What to work on: Copy the data exactly. Images are to be left out.

*** Data for analysis Section Begins ***

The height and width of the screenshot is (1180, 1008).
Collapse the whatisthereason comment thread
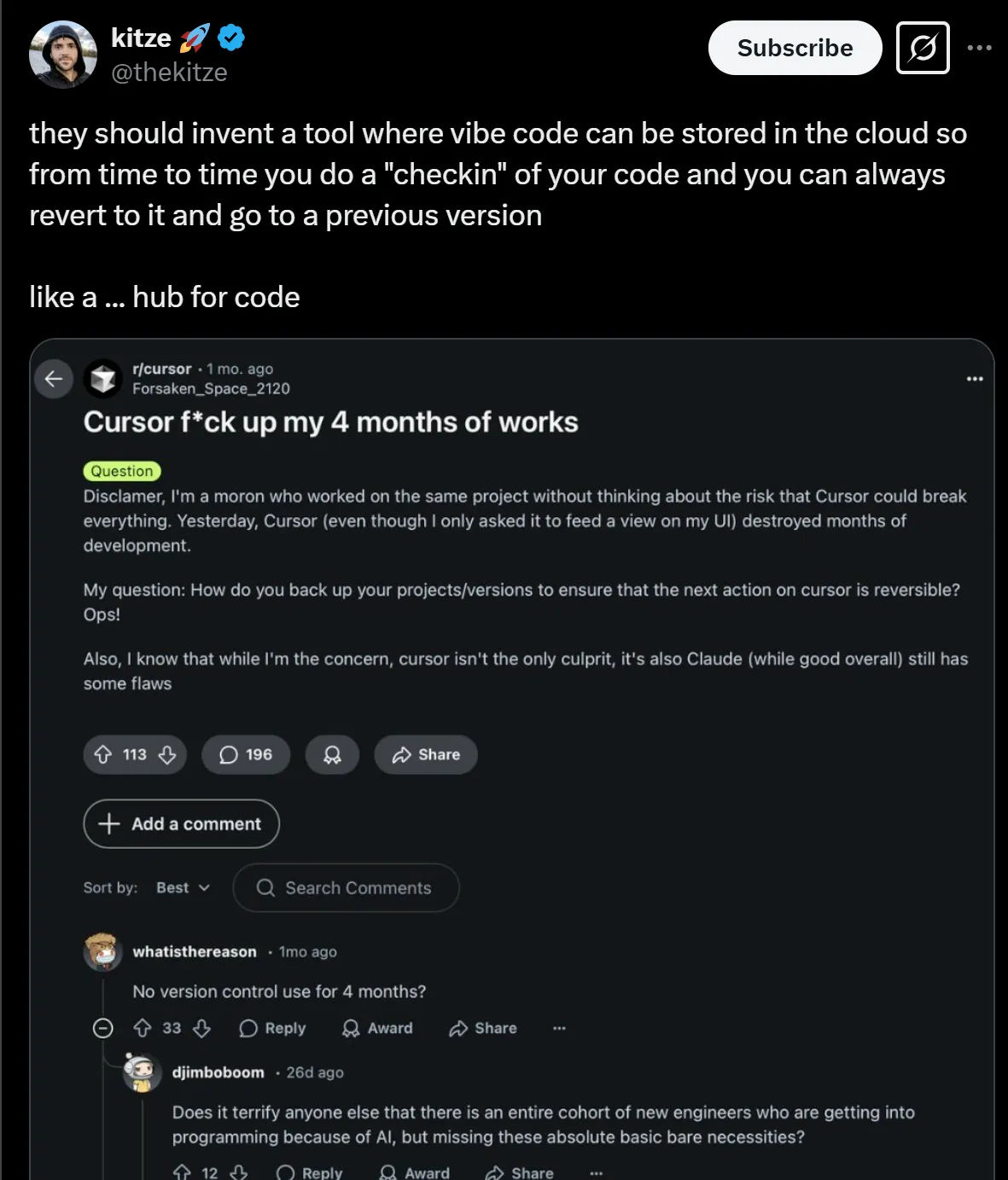click(x=102, y=1028)
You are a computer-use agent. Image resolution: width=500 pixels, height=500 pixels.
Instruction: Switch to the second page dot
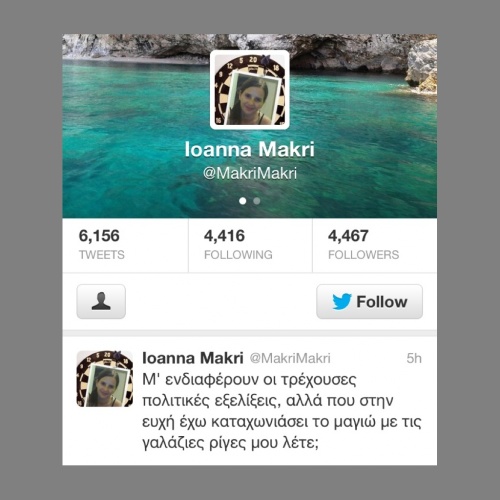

*** Data for analysis Section Ends ***

Exercise result:
The height and width of the screenshot is (1180, 1008).
Collapse the whatisthereason comment thread
click(x=102, y=1028)
You are a computer-use agent. Image resolution: width=500 pixels, height=500 pixels.
Instruction: Switch to the second page dot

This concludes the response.